PROBLEM TO SOLVE:
Copy whichever lines of the data hold the word "Open".

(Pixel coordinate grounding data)
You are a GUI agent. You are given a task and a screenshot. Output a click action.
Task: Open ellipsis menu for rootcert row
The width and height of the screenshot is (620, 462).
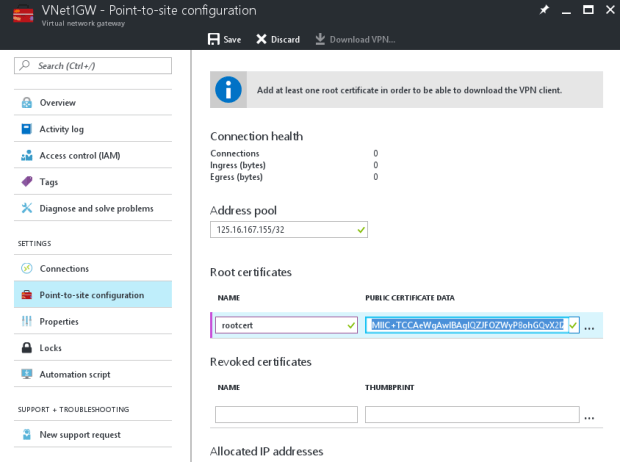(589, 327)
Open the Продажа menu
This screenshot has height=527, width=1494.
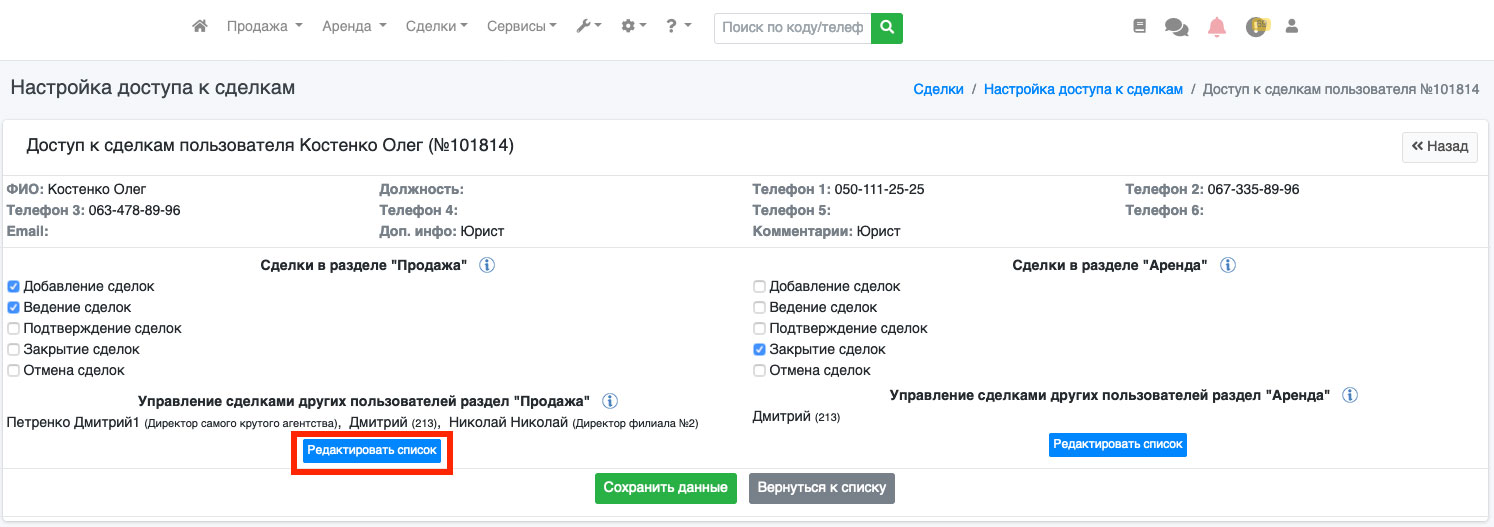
---
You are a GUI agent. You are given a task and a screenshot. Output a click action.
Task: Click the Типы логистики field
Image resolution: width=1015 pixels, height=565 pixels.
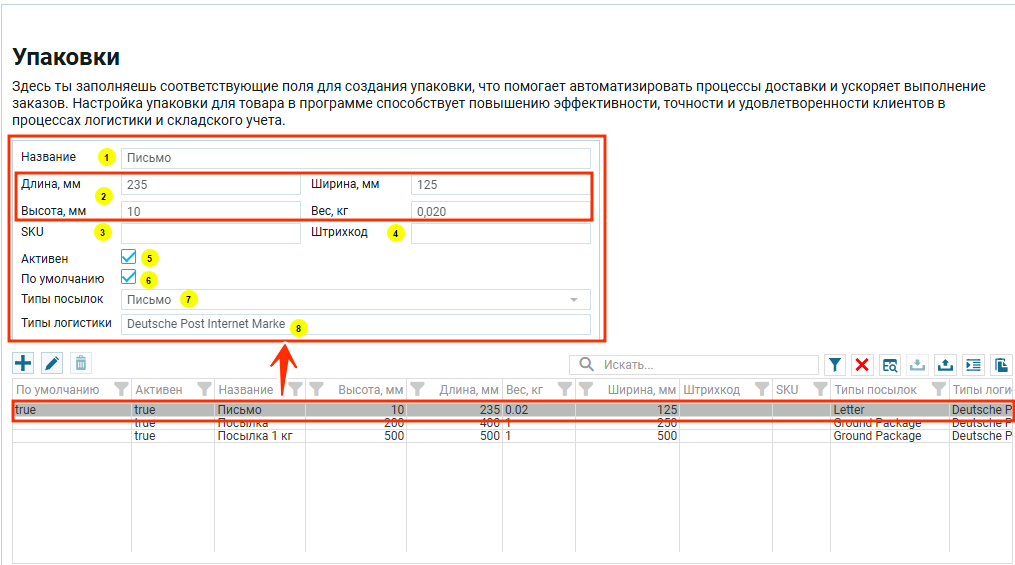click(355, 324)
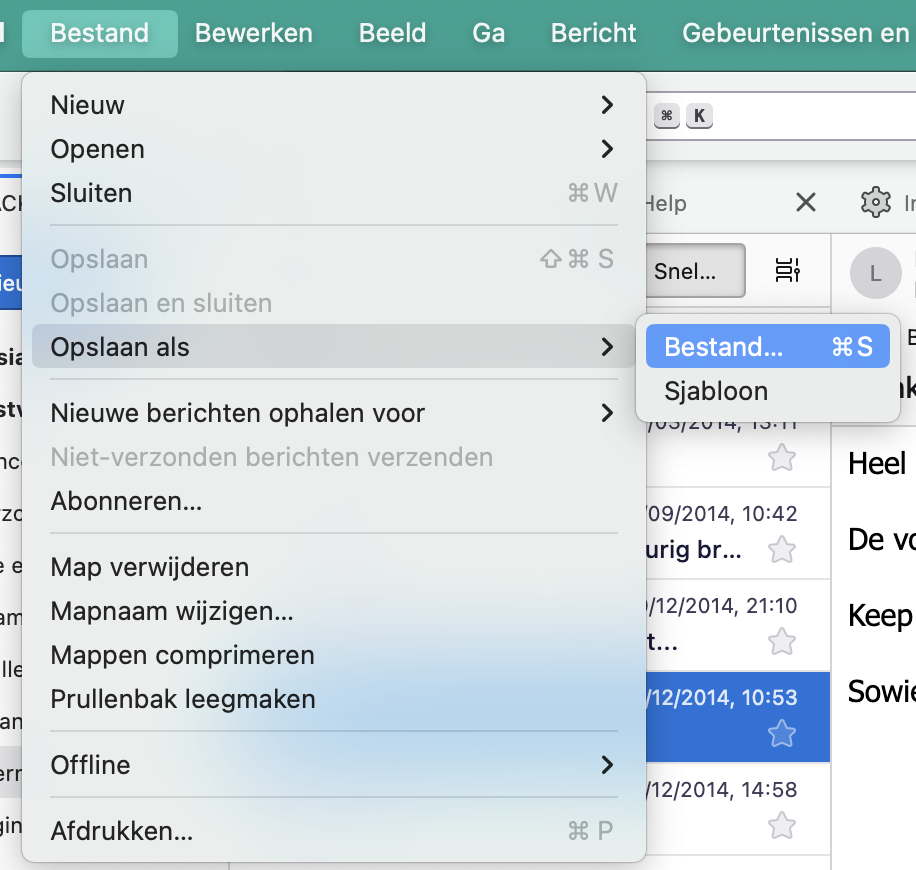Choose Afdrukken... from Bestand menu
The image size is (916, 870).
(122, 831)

RESPONSE TO THIS EXERCISE:
Task: Open ellipsis menu for rootcert row
Open the Продажа menu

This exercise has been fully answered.